Long-term allogeneic islet graft survival in prevascularized subcutaneous sites without immunosuppressive treatment.

Establishment of noninvasive and efficient islet transplantation site together with the avoidance of immunosuppressive drugs for islet engraftment is currently the two major tasks for islet transplantation approach to treat patients with type 1 diabetes. Here, we proposed a method to achieve long-term allogeneic islet graft function without immunosuppression after transplantation in subcutaneous sites. Two agarose rods with basic fibroblast growth factor and heparin were implanted for 1 week in dorsal subcutaneous sites in diabetic rats. After rod removal, 1500 islets were transplanted into the prevascularized pockets.
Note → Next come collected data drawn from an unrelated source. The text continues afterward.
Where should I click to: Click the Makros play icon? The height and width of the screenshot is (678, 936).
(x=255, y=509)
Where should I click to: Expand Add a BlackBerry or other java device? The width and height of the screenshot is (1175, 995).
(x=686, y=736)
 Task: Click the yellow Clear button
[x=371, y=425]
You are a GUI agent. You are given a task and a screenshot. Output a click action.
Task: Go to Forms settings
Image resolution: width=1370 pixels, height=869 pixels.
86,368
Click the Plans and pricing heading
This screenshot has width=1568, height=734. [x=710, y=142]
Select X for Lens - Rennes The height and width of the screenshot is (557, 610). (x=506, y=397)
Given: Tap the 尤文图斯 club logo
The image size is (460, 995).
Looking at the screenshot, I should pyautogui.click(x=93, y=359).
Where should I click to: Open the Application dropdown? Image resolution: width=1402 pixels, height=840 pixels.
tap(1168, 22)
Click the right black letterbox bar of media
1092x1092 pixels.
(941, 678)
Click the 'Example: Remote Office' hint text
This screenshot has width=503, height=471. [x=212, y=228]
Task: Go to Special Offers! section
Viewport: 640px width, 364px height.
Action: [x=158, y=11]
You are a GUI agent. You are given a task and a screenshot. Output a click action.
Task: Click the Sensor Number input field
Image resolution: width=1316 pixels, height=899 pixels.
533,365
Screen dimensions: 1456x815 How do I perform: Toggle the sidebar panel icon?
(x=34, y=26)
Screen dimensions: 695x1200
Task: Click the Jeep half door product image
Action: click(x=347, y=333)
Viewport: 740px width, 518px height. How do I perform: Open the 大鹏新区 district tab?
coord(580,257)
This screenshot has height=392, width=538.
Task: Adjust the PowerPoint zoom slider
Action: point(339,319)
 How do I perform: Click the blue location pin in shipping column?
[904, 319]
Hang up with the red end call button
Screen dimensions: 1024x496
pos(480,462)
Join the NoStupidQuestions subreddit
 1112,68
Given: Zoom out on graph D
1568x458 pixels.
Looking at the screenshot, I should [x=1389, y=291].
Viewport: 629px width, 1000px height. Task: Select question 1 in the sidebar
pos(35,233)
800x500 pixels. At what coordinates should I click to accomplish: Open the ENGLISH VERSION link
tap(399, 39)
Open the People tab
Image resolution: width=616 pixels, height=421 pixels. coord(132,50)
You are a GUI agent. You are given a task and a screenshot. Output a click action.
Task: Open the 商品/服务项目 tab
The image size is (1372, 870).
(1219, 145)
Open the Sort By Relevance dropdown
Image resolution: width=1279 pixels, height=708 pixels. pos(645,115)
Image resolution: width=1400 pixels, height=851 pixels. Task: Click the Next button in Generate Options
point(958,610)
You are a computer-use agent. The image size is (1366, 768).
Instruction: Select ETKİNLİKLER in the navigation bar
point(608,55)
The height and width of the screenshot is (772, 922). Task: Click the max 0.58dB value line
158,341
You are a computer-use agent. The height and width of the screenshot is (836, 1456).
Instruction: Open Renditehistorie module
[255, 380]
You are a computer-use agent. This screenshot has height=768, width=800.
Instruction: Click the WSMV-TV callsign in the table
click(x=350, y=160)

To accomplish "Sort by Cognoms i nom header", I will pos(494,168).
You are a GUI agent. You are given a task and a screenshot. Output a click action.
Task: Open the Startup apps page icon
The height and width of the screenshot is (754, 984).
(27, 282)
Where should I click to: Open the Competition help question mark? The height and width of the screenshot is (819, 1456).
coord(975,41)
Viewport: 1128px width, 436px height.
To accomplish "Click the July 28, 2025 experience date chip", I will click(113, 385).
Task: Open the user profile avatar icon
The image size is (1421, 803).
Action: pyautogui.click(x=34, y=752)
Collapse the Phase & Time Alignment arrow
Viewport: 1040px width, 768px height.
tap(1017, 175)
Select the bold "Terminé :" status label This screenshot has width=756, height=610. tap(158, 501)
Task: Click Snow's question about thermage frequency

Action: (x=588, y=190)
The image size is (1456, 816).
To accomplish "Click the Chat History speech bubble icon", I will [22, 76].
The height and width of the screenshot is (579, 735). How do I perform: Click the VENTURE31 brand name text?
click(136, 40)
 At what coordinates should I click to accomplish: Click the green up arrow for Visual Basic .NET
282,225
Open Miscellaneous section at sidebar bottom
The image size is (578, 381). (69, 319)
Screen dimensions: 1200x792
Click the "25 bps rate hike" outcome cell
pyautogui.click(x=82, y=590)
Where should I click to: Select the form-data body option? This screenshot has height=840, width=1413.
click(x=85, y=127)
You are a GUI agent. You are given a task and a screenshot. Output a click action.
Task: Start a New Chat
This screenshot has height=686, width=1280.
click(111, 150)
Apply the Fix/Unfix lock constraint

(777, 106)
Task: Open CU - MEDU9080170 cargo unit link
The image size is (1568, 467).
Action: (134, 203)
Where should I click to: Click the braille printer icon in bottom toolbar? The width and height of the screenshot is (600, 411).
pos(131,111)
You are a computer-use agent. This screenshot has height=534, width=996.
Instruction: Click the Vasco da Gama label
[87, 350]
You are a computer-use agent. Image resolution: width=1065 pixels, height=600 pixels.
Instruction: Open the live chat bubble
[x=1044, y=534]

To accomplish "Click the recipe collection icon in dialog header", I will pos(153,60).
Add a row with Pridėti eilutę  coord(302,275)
Islets transplanted in prevascularized but not nontreated subcutaneous sites rapidly reverted hyperglycemia in all streptozotocin-induced diabetic rats. In contrast to transient normalization of blood glucose when allogeneic islets were transplanted into liver, allogeneic islets transplanted into this prevascularized subcutaneous site demonstrated long-term graft survival and function in all three rat strain combinations (Fisher 344 to ACI, Lewis to ACI and Fisher 344 to Wistar), evidenced by nonfasting blood glucose level, plasma insulin concentration, intraperitoneal glucose tolerance test and immunohistochemistry. These results indicated that a subcutaneous site prevascularized by this method is potentially a suitable site for successful allogeneic islet transplantation without immunosuppression.